Mr. Foster notes that initially, the academies were “single sector” institutions, offering specific courses. As such, individuals desirous of pursuing those courses had to apply to the particular institution offering same.

“So we would have learners from all over Jamaica, coming into these institutions, because some of them do have residential facilities. Now, most of those academies have diversified their training programmes (and) they no longer focus on any single sector. They will maintain their dominant sector, but their programmes are very diverse now, to respond to industry needs,” he explains.

The Executive Director points out, however, that three of the institutions, the School of Cosmetology, specialising in beauty programmes, and Jamaica/German Automotive School, specialising in automotive technology, both in Kingston, and the Cornwall Automotive Training Centre in Flankers, Montego Bay St. James, which offers the same course, are the only institutions currently offering single sector programmes.

These institutions, Mr. Foster says, are supported by a network of some 100 community-based vocational training centres, that partner with HEART to bring training to residents in the communities in which they operate. While offering the same types of programmes as the academies, Mr. Foster says the vocational training centres were more community-focussed, based on the economic needs of the residents.

“What you will find now, is that all of our institutions are offering a range of training programmes, based on the needs of the enterprises in the areas that they serve,” he outlines.

The other major modality, through which HEART trains and certifies the local workforce, is enterprise-based, or on the job training, through which Mr. Foster says the Agency is catering to a large pool of persons.
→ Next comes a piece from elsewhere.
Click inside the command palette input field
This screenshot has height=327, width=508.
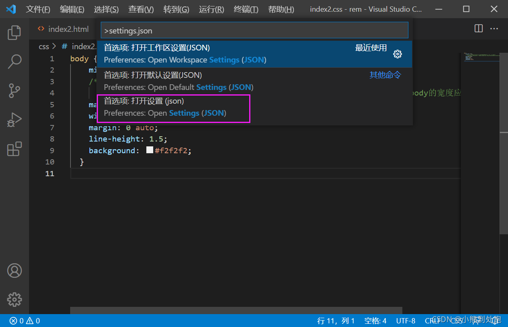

“For this year, we will be training some 20,000 persons via that modality. These are persons who will be. working and preparing themselves for certification as they train,” he outlines. Mr. Foster explains that HEART’s training programmes are market-driven, adding that the organisation’s technical operating model starts with the market.

“We train and certify for employment. The training must be linked to the needs of the marketplace, so that our people, at the end of their training, there is a very high probability that they will end up in employment,” he states.

The HEART Trust Executive Director, advises that the Agency works in close partnership with employers, whom he says have also been providing funding through their payment of a three per cent tax levy. This partnership, he points out, ensures that the Agency is responding to the employers’ needs to enhance the productivity and competitiveness of their businesses.

“As a matter of fact, we have a Memorandum of Understanding with the Jamaica Employers Federation (JEF). We have partnership arrangements with the Incorporated MasterBuilders Association of Jamaica (IMAJ), we have strong partnerships with the hotel sector, through the Jamaica Hotel and Tourist Association (JHTA), we have a close working relationship with the Chambers of Commerce in the various regions in Jamaica, and we work very closely with the Jamaica Manufacturers Association (JMA),” Mr. Foster outlines.

In addition, the Executive Director says that HEART stages regular marketing activities with the private sector, through its Regional Programme Services Department. These include: employment fairs and recruitment drives. He noted that the Agency is not only in the business of training persons, but also assists with job placements.

“The reality is that, because we are working to satisfy the needs of the industry, it is important that we have this close association (with employers), so that they can inform what we do,” Mr. Foster says.